* PROBLEM TO SOLVE: Examine the material below. Gather every line in which the string "will" appears.

* SOURCE DATA:
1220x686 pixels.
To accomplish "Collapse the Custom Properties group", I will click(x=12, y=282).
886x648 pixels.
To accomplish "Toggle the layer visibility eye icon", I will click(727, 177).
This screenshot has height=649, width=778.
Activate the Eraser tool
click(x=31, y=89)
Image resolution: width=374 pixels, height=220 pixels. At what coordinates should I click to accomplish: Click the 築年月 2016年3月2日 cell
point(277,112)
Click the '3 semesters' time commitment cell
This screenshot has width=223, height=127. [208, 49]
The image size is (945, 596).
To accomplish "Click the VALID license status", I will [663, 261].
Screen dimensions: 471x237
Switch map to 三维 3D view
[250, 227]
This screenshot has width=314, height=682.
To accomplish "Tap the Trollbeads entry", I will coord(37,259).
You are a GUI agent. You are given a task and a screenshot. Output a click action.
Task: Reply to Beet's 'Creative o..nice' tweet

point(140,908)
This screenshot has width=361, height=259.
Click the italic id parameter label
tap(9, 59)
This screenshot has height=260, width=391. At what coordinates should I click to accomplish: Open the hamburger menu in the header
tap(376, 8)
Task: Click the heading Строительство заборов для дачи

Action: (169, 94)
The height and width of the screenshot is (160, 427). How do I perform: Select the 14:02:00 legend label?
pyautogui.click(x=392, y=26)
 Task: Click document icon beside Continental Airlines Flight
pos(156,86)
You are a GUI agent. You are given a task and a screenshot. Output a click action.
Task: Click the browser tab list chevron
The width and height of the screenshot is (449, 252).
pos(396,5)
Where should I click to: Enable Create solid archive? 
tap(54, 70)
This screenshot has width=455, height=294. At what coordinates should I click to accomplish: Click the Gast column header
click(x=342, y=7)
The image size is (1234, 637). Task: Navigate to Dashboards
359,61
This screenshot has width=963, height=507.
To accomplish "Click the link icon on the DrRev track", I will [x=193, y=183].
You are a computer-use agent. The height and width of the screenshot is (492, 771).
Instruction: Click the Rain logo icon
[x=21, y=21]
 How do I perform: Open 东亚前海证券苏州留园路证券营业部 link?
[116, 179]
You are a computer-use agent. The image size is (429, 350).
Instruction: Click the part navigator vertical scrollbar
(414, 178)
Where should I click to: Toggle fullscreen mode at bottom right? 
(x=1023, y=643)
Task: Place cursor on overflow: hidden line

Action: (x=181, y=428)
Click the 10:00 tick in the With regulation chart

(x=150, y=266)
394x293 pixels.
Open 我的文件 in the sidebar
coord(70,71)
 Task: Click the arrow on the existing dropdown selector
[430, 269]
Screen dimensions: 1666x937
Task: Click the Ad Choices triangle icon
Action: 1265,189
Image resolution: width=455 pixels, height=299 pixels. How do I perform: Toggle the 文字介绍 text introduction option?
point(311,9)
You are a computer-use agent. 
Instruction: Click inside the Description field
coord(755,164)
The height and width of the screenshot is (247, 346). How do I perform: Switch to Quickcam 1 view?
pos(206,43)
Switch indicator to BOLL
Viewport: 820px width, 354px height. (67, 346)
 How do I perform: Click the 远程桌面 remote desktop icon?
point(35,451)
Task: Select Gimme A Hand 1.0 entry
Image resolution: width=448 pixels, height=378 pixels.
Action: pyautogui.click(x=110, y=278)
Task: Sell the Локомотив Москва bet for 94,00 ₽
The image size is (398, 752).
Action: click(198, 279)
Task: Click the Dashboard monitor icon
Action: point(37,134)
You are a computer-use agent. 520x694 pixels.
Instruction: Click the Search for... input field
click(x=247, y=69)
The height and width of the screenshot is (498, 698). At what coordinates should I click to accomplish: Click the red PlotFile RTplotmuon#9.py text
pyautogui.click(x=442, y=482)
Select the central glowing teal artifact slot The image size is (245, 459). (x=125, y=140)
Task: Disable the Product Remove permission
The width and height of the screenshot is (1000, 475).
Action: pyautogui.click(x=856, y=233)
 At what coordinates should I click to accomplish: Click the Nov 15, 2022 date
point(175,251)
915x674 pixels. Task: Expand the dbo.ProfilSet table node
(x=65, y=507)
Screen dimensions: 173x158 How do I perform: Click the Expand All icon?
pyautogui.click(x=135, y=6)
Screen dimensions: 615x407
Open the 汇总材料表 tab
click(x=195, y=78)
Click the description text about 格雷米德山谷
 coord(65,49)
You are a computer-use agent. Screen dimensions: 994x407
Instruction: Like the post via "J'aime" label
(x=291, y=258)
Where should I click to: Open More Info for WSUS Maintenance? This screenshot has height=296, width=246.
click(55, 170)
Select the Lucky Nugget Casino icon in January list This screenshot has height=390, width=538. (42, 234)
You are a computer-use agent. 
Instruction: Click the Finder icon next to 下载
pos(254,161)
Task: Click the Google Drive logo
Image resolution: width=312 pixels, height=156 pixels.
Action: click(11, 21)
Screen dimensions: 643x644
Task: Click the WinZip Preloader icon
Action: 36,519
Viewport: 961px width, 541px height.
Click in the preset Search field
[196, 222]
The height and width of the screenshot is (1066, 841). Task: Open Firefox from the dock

* ANSWER TO THIS PROBLEM:
To accomplish "Collapse the Custom Properties group", I will click(x=12, y=282).
To accomplish "Toggle the layer visibility eye icon", I will click(727, 177).
To accomplish "Click the VALID license status", I will [663, 261].
To accomplish "Tap the Trollbeads entry", I will coord(37,259).
To accomplish "Click the link icon on the DrRev track", I will [x=193, y=183].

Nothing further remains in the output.